Although all of our assigned authors this week discuss the Dutch use of space, David Winner particularly focuses on space as it pertains to soccer. As a result, I have decided to use this framework to discuss how the Dutch have utilized space to accommodate another sport (cycling) throughout the Netherlands.
In the video explaining junction design for safer cycling, the narrator explains that the Dutch utilize a bicycle waiting area to allow cyclists an independent right hand turn as well as an independent waiting area for left hand turns. As a result, bicyclists are not forced to mingle with traffic to the degree that cyclists in other countries are. This results in safer, as well as a more efficient, roadways. Cyclists also have their own traffic signals (I’ve noticed these here in Poland and also in France and Germany). At first I thought that it was odd for the space savvy Dutch to devote so much space to bicyclists, but upon further examination I saw that this small use of space creates safer roads and prevents cyclists from obstructing traffic. Therefor it is another example of a logical and well thought out use of space. Winner does not emphasize utilizing small amounts of space as much as he discusses smart use of space. The two are not mutually exclusive, as is the case here.
Without Winner’s analysis, I might have missed the cultural underpinnings of this clever layout. Just as the Germans are known for their efficiency and the Japanese for their precision, it seems that the Dutch excel at using space efficiently. I suppose the only conflicting point here is the extra space such bicyclist lanes take up. Winner does indeed mention that the Dutch tend to be obsessed with preserving space, even mentioning that every square centimeter in Dutch cities are carefully considered. As I mentioned before, however, I think the roadways here simply highlight the premium placed on bicycling by the Dutch. It’s very important to them so they are willing to sacrifice their most valuable commodity to accommodate it.
Aaron Betsky notes how in many Dutch cities traditionalists and modernists compromised their respective architectural styles.

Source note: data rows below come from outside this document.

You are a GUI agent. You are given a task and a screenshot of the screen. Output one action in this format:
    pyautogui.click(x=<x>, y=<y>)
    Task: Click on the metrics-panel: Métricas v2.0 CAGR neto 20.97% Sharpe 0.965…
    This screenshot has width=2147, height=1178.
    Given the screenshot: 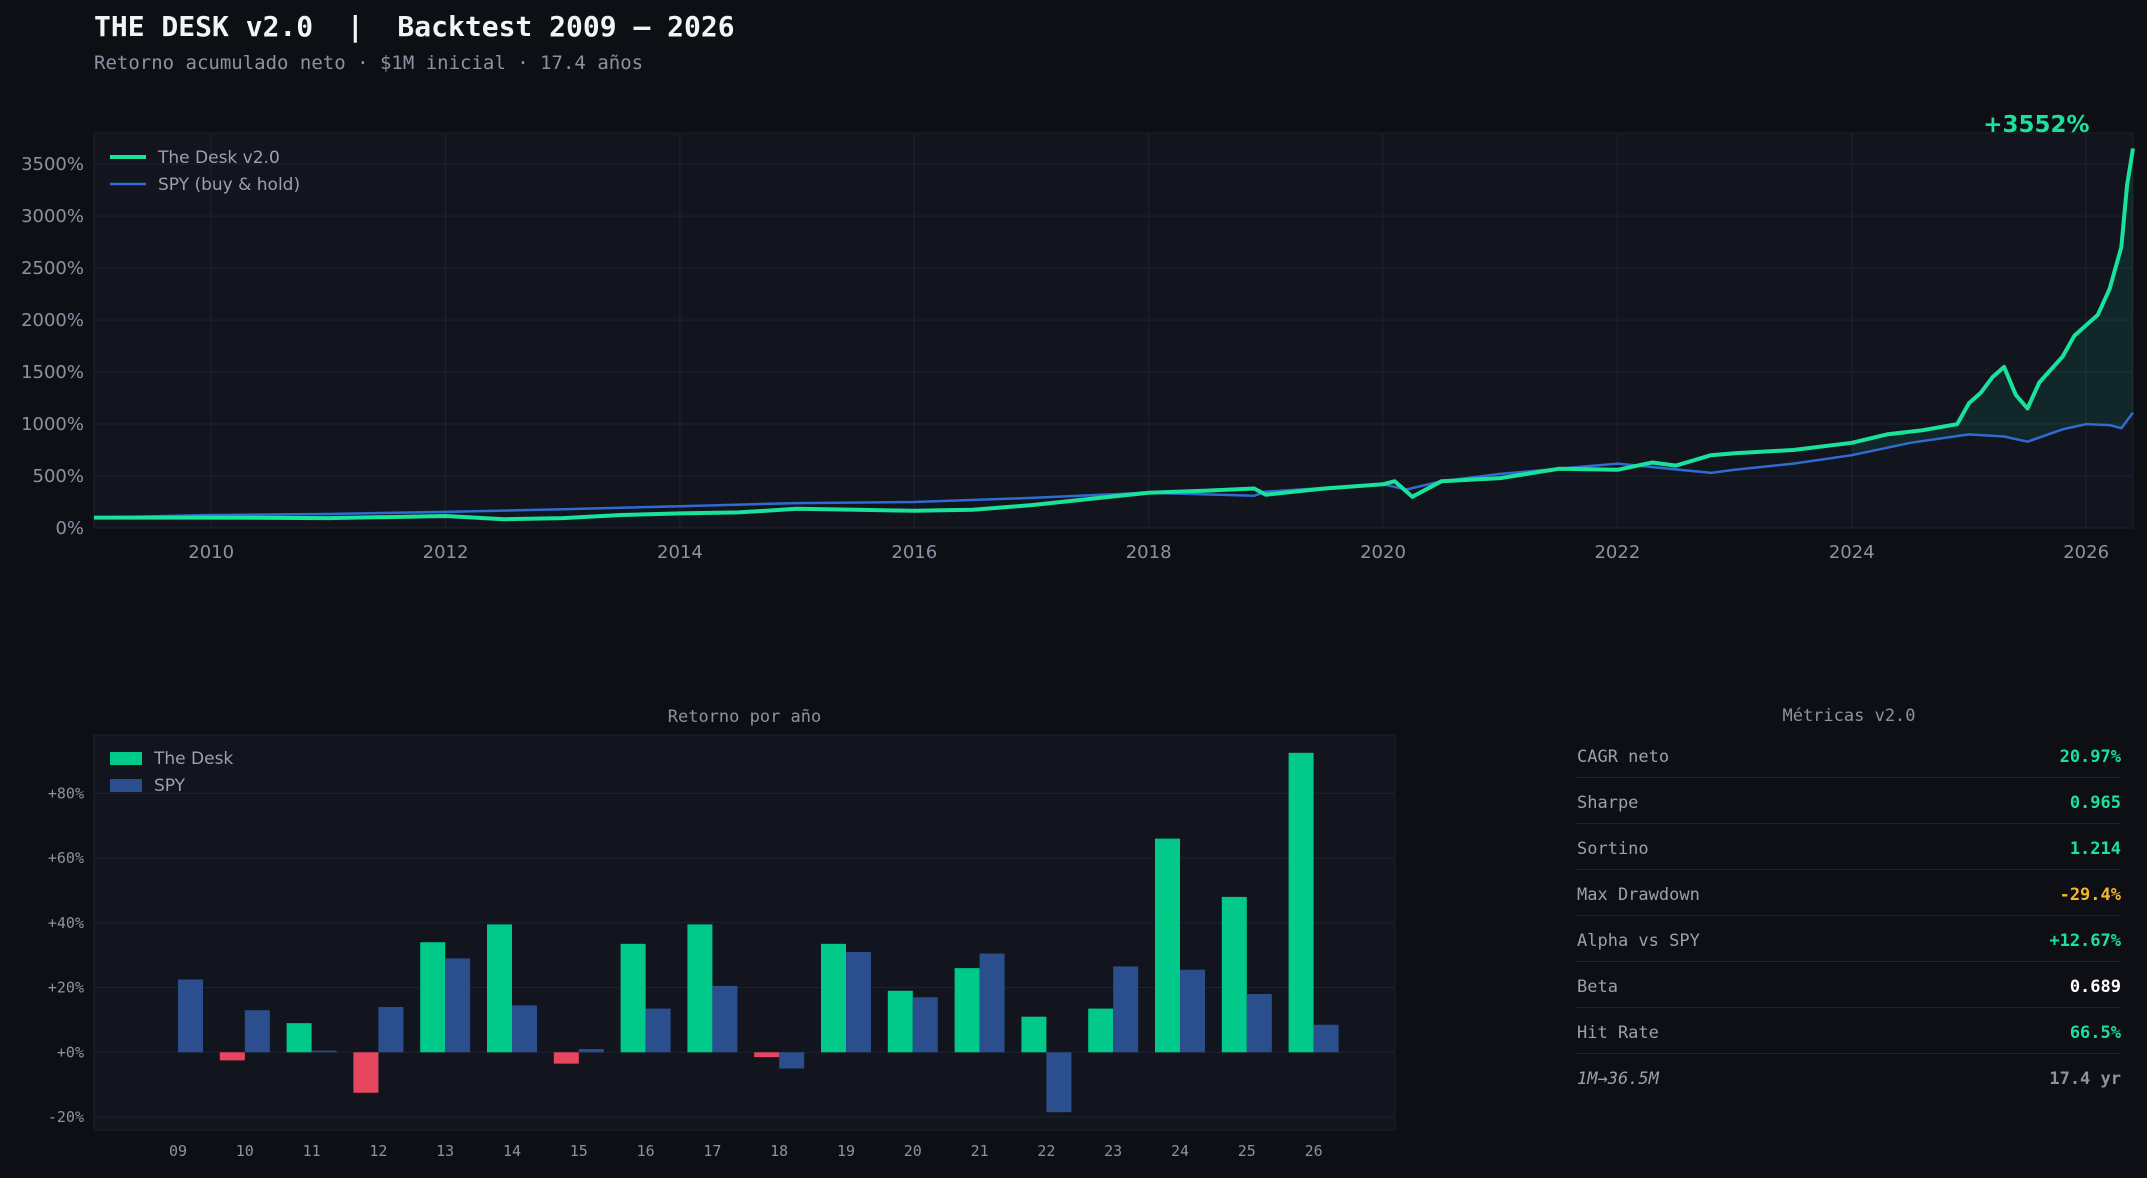 What is the action you would take?
    pyautogui.click(x=1849, y=900)
    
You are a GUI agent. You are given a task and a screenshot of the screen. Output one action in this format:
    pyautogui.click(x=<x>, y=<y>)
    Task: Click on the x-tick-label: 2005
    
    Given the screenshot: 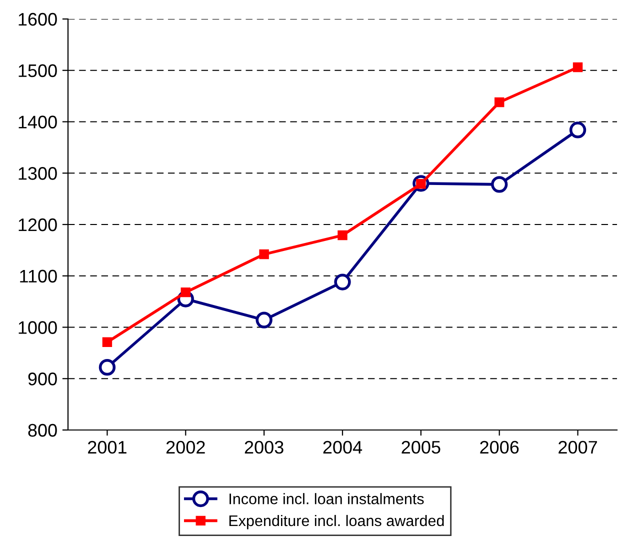 What is the action you would take?
    pyautogui.click(x=421, y=447)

Notice how the building below uses the nostalgic material of brick and at the same time has modern curved walls. Looking at this building I immediately thought that it appeared incredibly modern, but upon further reflection I began to think of a castle. The small circular extensions remind of an old style castle. That being said, their layout does not resemble a castle in the slightest. Without Betsky’s analysis, I would surely have never considered this. I’m looking forward to looking for these combination buildings while we are in Amsterdam because it is something I have never considered before.
Amsterdam School of design for a residential building
As a side note, here in Warsaw the opposite has been true. The Nazis obliterated the city and citizens took extensive photographs and sketches of all buildings so they could one day rebuild. Most buildings were recreated as exact replicas, and in some areas you truly feel as if you’re walking through 1939 Poland. There is one major exception, however, and I’ve included a photograph I took of what was the tallest building in Europe at the time of its construction. It was Stalin’s “gift” to the Polish people (it’s now referred to by many Poles as “Stalin’s dick” as he is understandably despised in modern Poland). Soviet architect Lev Rudnev was a fan of modern American architecture (particularly the architecture of Chicago), but because everything American was frowned upon in the USSR he subtly combined this passion with traditional Russian design. The result was a beautiful compromise of both traditional Russian and modern American architecture. It’s also believed that he was a political idealist who, if only a personal level, hoped the building might symbolize the coexistence of the Soviet Union and the United States.